> _Objective_
Can you write out the stretch of the movie review from "There was a" through "atrocious murder case." again, swapping "satirical bite" for "comic edge"?

It's a helluva complicated meet cute, but there it was, Don't Make Waves, a Beach Party movie for men reaching their mid-life crises in the sixties. That's the nineteen-sixties, Tony wasn't that old when he made this, but he was edging past his prime with a succession of starring roles which were having difficulty sustaining his stardom. He would have an unlikely hit in the title role of The Boston Strangler, but that didn't set him on a path to more testing dramatic parts no matter that he had proven he could handle them, though at least he was doing better in the industry than the director of this, Alexander Mackendrick. This would be his last outing on film before he retired to take up a university post.
There was a hint of the satirical bite he had brought to what was Curtis's best performance in Sweet Smell of Success which they had made in the previous decade, but as it played this was a weirdly sketchy, uncertain spoof on both the male ego and the fads going around California at the time, or the cooler hangouts at any rate. What this looked the most like was a dry run for the Blake Edwards megahit of the late seventies, 10 only with Dudley Moore in the lead, as there was even a nubile young lovely for the hero to lust after in spite of them having very little in common. She wasn't the Cardinale character, she was one of the beach set called Malibu and played by Sharon Tate, whose life would be ended a couple of years later in an atrocious murder case.

[Word and element location data]
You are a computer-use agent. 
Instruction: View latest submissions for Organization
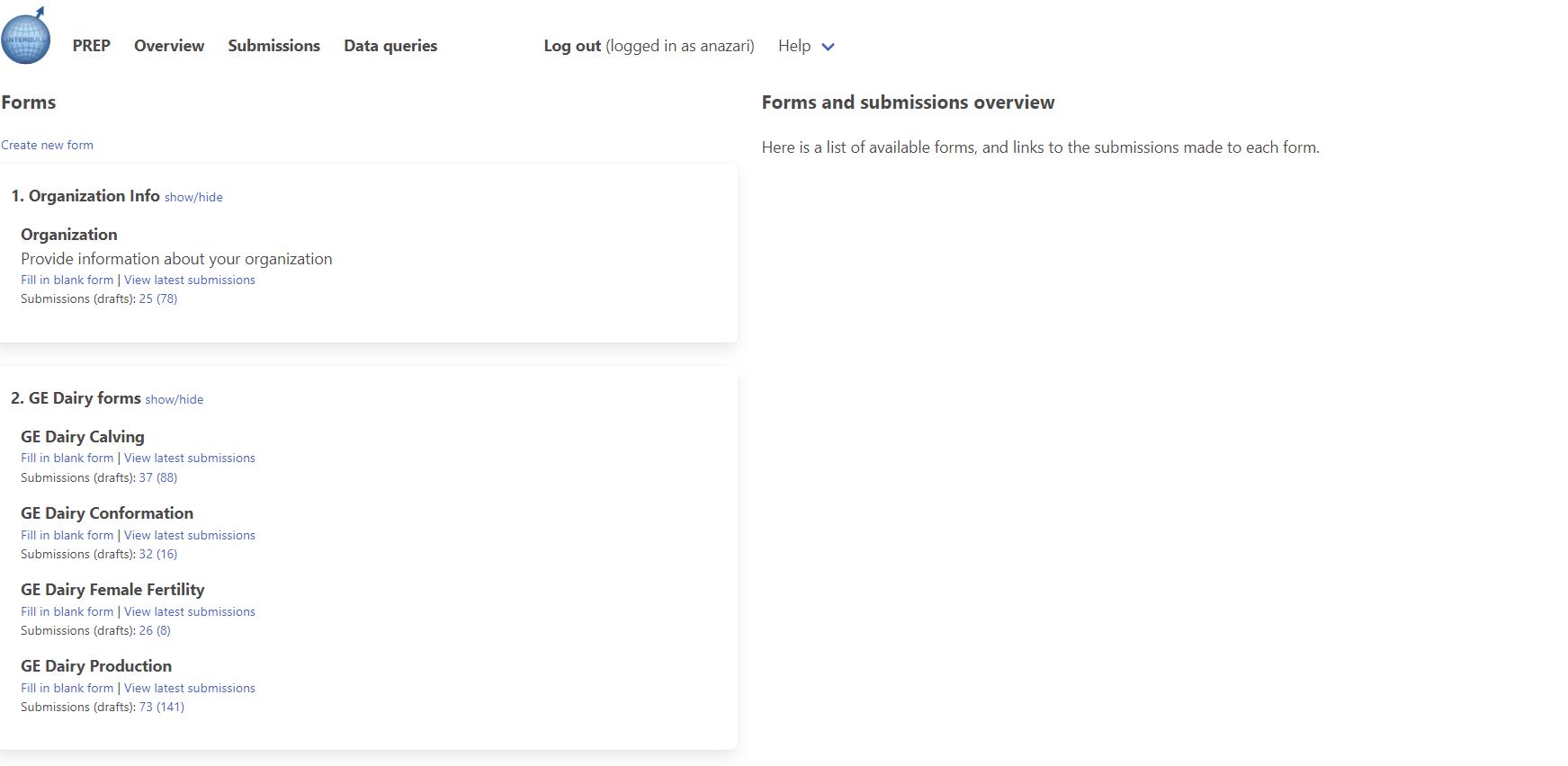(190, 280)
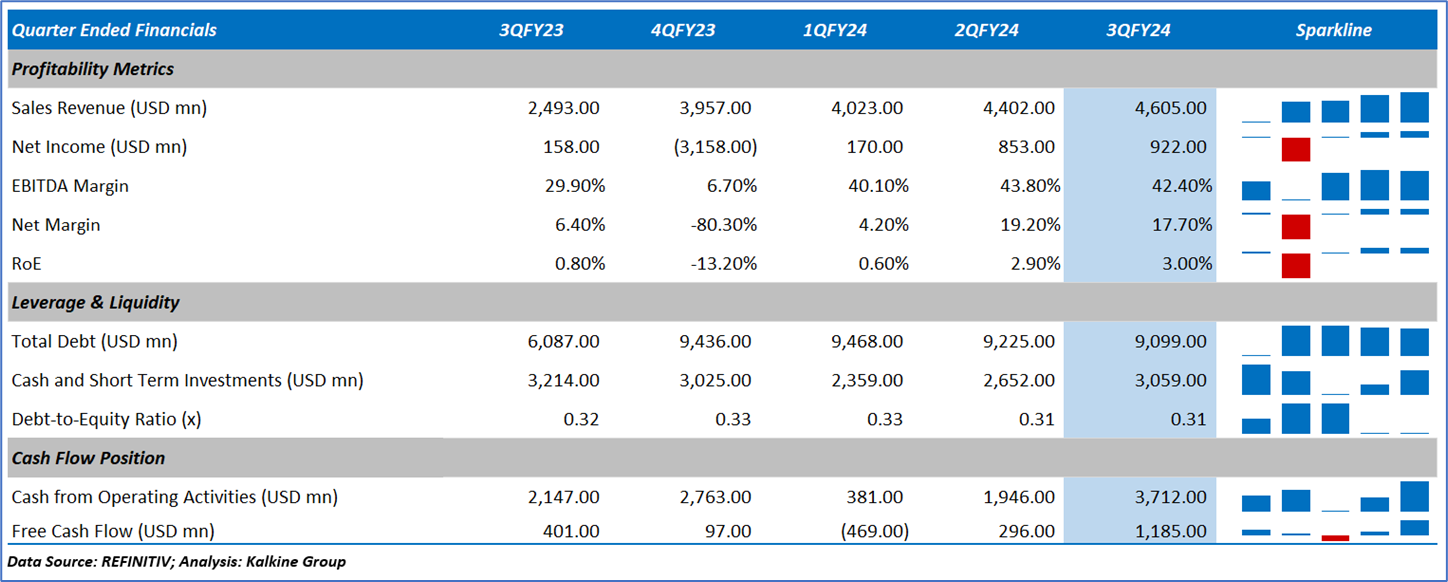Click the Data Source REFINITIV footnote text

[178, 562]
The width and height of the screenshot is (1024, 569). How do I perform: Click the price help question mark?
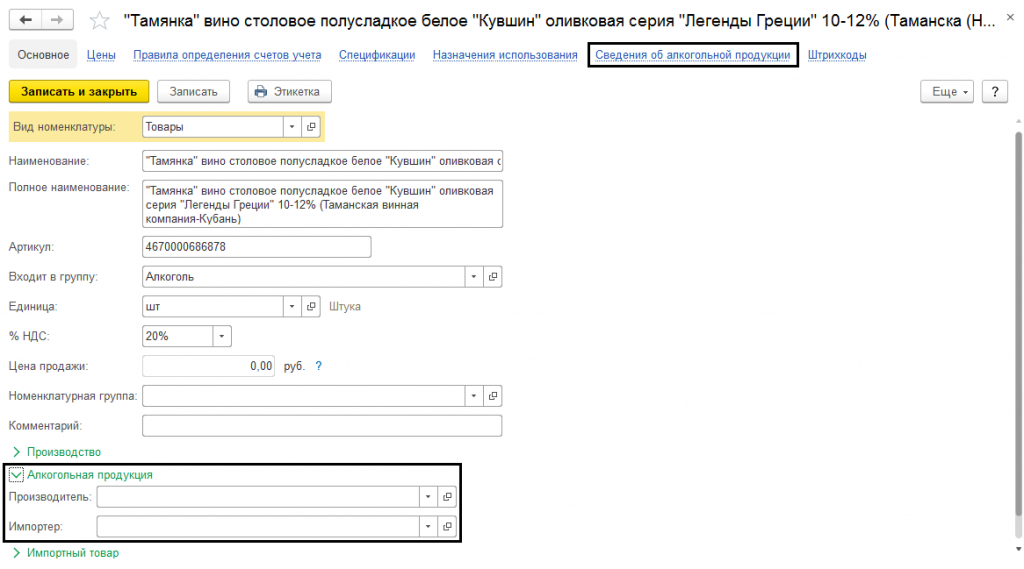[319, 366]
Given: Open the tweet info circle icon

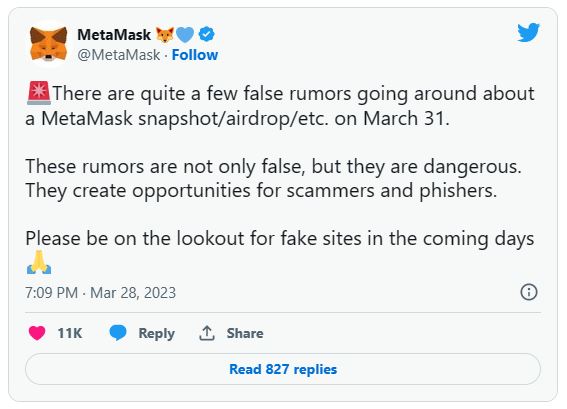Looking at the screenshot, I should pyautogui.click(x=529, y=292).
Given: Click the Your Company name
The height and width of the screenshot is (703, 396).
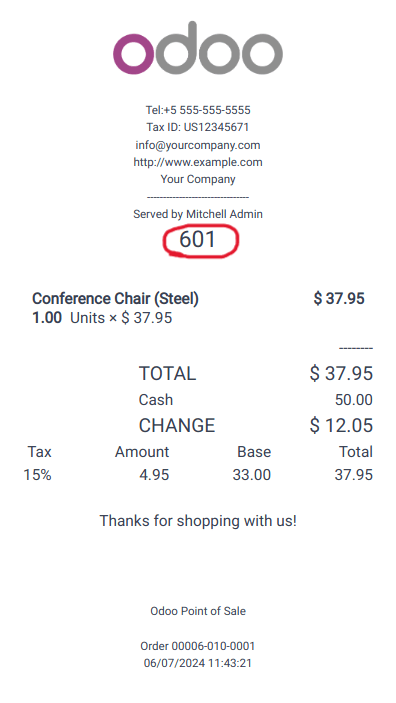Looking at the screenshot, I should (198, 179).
==
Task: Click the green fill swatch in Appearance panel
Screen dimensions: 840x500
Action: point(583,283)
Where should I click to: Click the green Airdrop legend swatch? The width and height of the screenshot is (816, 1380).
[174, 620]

> _Solution below_
There was a hint of the comic edge he had brought to what was Curtis's best performance in Sweet Smell of Success which they had made in the previous decade, but as it played this was a weirdly sketchy, uncertain spoof on both the male ego and the fads going around California at the time, or the cooler hangouts at any rate. What this looked the most like was a dry run for the Blake Edwards megahit of the late seventies, 10 only with Dudley Moore in the lead, as there was even a nubile young lovely for the hero to lust after in spite of them having very little in common. She wasn't the Cardinale character, she was one of the beach set called Malibu and played by Sharon Tate, whose life would be ended a couple of years later in an atrocious murder case.